Of the 887 bridges that are more than 80 years old, the agency told RNZ that 17 are considered degraded enough to have speed or weight restrictions in place.
Just six of these are currently programmed for replacement, less than one percent of the state highway network's octogenarian bridges. That doesn't include any ageing bridges that are off the state highway network, like Rotokautuku, which was built in 1964.
Climate economist Belinda Storey says building replacement bridges to withstand the next big cyclone is crucial.
"Because we've got a wave of bridges that are up for replacement, we've now got an opportunity to build them sufficiently resilient to withstand our future climate," she says.
"If we just rebuild them based on our old climate and our assumptions about how many extreme events we had under our old climate, we are setting them up to fail in the future."
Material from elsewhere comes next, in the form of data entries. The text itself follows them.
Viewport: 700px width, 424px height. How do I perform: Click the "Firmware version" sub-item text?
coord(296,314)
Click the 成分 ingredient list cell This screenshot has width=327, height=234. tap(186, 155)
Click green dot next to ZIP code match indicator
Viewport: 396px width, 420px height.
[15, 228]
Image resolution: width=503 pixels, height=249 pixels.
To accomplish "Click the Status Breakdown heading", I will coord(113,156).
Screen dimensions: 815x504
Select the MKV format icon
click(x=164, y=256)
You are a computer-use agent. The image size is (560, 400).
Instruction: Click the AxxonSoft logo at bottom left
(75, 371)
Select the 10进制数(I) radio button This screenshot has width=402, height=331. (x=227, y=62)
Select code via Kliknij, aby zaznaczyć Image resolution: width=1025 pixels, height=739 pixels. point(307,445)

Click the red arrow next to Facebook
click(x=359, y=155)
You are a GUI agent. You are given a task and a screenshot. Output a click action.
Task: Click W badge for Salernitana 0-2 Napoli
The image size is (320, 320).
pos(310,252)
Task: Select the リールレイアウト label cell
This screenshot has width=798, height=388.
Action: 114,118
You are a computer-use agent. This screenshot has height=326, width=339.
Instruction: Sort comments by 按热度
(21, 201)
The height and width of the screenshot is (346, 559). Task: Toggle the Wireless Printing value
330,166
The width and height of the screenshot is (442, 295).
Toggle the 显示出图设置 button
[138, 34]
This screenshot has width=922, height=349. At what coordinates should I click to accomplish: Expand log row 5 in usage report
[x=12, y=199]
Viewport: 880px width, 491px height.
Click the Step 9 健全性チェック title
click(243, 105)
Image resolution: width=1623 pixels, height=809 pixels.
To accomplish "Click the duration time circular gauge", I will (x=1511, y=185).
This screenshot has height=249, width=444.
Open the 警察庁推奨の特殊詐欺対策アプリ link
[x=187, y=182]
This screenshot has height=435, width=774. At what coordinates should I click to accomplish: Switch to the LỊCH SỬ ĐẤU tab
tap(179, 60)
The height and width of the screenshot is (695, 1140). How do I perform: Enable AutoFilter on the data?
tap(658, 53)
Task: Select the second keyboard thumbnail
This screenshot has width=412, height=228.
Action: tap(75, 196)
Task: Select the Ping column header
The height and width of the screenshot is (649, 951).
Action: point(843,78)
Storey says the country's lack of preparedness for Gabrielle shows climate modelling used by the government is better at capturing averages than what scientists say are rapidly changing extremes.
She's says bridges on state highways aren't all that matter, when it comes saving lives.
"We expect that we're able to come to our neighbour's help," she says. "Outside the state highways, we've got bridges that might be the single route in to a community and they might be washed out."
Waka Kotahi says its design standards for new bridges allow for higher river levels with climate change, using environment ministry and council guidance.
"Bridge renewals and replacements are prioritised and programmed through the National Land Transport Programme (NLTP), which focuses on structures reaching the end of their serviceable life," it says. "The prioritisation process considers a range of factors, including asset condition, safety, function, and network importance, as well as the criticality of individual bridges."
The new Hikuwai bridge will be finished in mid-2026, while Rotokautuku was strengthened last year, as part of the cyclone recovery.